The uncommonly efficacious Mr Miller

Mystics versus Erratics at Sidbury, 1st August 2015

There were snickerings of rain on the windscreen as we drove into Sidbury, and my first cigarette (outside the lunch-threatening Red Lion) got soggy. Inside the pub were a trio of folk-singers and Windy and Rosie Miller. Windy, it has to be said, was uncommonly efficacious this year. He'd arranged the fixture, purchased a barrel of Branoc and masterminded the post-match barbecue. In obedience to Mystic tradition, he also surrendered the majority of the fines money after the game. There's something about Windy that is infinitely finable.

The Sidbury ground is folded into a valley between the village and wooded hills, with a river – presumably the Sid that wasn't keeping wicket – hidden a gurgle away from a latent sightscreen at the non-village end. Dominic Prosser would deposit two good cricket-balls in it on the way to a quickfire 46. He bats like Tourette's syndrome's conquest of logic: "c'est magnifique, mais ce n'est pas la guerre". His first ball, fizzingly straight from Matt Cook's high-handed arm, was dismissed for four behind square on the leg side. It was brilliant. It was outrageous. And it travelled half a league, half a league, half a league onward, like a line in a poem by the grandfather of one of the men to captain England at cricket. But I'm already chomping at the main course before the rest of you have reached the starters. Sorry about that.

Once I'd absorbed the agreeably bucolic aspect of the ground, the first thing that struck me was the numerous invisibility of children. Rosie Miller, I suspect, had piedpipered them to some village Shangri-la. The appearance of Windy in pads was almost as magical. I knew that the Erratics had only nine players, but Windy, unlike seven of the eleven Mystics, had never before turned out for the Erratics. His transfer had been covertly arranged, and now he was opening the batting with Mark "Mystic" Hailwood. Let none of us pretend that Ernie's first ball was a good one – Mark hammered it to the extra-cover boundary – but the next 29 cost only 8 runs, and one of them bowled Mark. Serenity was the hallmark of Windy's batting, and there's nothing sudden about serenity. He gave one chance, which allowed Duncan both to deny his son an early wicket and to honour a family tradition. After that, he looked ominously secure. It was the other batsmen who fell on their swords. Prakash and Martin Wright picked out Matt Cook in the deep, Gajendra Singh missed a straight one and Jonathan Kirby was stumped after a mid-wicket foxtrot. This was the decisive phase of the innings, during which Fraser Chave and Joseph Thomson shared six wickets and the adulation of multitudes. The explosion of Dominic Prosser followed, much to the chagrin of a battered Cook, then tea and the corporeal presence of children. How different from the home life of our own dear Queen, as a stalwart member of the audience at a gala performance of Othello was heard to remark.

The bowling of 14 overs hadn't disqualified Fraser from opening the batting with Ernie "five-overs" Sharland, and their partnership accounted for a fair proportion of the runs required for victory.
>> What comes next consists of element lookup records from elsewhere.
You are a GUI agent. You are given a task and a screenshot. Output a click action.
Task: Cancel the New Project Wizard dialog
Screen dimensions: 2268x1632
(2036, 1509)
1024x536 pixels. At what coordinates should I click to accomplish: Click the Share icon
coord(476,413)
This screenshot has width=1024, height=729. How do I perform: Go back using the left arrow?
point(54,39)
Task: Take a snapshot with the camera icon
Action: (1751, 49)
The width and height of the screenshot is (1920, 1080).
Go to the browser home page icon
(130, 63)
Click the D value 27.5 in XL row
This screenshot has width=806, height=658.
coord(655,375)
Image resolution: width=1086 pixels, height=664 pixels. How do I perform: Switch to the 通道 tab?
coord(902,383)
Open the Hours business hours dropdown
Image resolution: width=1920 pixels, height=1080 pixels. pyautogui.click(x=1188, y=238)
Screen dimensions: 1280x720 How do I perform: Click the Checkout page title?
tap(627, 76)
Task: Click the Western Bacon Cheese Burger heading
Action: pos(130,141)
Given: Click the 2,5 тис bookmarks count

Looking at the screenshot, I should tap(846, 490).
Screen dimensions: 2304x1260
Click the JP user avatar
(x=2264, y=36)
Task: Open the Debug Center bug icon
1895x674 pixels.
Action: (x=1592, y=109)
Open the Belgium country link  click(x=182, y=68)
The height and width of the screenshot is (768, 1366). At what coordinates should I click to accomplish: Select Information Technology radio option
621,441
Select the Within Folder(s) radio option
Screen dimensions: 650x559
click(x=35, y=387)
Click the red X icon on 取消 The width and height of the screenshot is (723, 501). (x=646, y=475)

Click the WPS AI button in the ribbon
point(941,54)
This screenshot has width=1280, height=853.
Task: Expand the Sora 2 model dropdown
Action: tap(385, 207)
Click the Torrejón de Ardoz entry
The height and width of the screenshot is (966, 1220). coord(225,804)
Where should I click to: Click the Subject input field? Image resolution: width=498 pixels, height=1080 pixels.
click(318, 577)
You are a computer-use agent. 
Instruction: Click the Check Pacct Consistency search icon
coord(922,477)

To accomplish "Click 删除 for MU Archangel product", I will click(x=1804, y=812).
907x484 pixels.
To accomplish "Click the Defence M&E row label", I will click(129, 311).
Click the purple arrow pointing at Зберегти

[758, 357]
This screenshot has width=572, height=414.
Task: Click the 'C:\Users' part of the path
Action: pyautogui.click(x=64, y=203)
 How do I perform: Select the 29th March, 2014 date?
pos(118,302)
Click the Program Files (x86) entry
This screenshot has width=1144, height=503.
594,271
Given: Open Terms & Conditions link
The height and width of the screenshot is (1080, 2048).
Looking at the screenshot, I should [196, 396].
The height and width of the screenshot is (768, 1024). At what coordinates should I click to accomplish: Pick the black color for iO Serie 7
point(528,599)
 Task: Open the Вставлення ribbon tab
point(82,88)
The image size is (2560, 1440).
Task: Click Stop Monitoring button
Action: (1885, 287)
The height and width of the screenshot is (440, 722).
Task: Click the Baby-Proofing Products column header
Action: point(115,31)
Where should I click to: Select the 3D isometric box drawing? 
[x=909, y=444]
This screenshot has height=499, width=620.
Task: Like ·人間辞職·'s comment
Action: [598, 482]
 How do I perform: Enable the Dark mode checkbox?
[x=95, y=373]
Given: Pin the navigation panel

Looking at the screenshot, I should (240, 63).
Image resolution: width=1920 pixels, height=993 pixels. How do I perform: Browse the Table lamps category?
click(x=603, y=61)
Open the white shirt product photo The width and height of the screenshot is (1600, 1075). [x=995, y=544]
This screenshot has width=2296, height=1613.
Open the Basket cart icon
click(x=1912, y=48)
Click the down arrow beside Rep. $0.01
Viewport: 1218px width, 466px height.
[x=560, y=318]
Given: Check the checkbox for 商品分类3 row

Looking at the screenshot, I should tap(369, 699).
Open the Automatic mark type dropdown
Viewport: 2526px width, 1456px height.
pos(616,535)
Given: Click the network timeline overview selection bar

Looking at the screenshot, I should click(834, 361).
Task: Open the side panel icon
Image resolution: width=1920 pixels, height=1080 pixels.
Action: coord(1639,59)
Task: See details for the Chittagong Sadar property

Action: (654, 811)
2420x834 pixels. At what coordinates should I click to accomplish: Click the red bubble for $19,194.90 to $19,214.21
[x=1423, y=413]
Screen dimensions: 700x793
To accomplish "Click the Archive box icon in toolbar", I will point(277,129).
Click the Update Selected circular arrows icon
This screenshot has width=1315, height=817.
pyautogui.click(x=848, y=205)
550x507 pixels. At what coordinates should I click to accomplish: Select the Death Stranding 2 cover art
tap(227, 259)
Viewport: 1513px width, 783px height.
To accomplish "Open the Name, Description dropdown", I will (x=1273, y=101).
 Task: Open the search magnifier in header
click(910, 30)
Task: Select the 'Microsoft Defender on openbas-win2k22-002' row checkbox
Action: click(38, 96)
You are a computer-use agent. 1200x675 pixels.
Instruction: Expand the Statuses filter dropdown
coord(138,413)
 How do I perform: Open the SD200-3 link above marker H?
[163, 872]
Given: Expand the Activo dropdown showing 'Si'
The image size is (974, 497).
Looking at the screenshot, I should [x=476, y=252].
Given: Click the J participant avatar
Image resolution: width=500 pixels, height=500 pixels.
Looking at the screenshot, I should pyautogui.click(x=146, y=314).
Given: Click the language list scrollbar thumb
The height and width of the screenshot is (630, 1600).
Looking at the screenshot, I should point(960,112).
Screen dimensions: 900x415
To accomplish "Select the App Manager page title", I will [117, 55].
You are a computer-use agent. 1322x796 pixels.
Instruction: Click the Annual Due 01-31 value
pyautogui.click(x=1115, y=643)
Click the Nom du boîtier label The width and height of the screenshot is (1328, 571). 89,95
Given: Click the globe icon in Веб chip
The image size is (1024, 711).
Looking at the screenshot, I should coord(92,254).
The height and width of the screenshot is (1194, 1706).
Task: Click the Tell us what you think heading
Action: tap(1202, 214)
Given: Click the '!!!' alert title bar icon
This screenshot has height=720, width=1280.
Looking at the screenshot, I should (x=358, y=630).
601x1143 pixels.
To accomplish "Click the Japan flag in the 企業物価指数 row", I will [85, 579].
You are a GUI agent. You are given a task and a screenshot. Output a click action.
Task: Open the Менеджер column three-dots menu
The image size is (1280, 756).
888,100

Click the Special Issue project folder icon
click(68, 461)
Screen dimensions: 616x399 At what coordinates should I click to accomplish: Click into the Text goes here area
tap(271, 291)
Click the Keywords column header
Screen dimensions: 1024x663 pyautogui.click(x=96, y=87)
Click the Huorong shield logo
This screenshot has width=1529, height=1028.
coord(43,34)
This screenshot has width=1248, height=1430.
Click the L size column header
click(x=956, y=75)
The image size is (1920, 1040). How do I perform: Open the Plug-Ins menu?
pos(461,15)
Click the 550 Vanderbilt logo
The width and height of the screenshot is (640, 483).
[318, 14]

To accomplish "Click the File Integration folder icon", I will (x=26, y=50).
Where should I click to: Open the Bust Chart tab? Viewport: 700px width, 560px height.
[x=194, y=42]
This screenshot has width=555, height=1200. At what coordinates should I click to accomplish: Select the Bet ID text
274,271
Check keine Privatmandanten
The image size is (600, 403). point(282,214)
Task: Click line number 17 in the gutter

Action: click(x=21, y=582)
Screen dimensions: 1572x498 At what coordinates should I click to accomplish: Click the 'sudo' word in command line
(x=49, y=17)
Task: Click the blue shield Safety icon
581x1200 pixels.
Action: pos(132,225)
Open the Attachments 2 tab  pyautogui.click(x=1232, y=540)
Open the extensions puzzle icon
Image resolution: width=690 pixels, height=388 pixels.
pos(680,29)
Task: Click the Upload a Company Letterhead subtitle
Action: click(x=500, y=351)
The Erratics bowling, though, was admirably tight throughout. Sophie Florides (aged 14) was faster by several m.p.h. than anything the Mystics had contrived. Accurate and niggardly, too. We may have been watching a future Test replacement for Katherine Brunt. In my mind's ear, I can hear Sid boasting of being caught off her back in 2015. He'd been in formidable form up to that point. Meanwhile Ernie went on with his relentless accumulation until the crunch point. One run to win, and his score standing at 94: Prakash bowling and an inviting vacancy over long off. The scorebook can't record the fact that the intended strike for six hung in the air like a metaphor for brewer's droop before dropping like a tired snowflake less than half way to the boundary. The Chairman was at the non-striker's end to witness up close the moment that saw his team regain his Cup.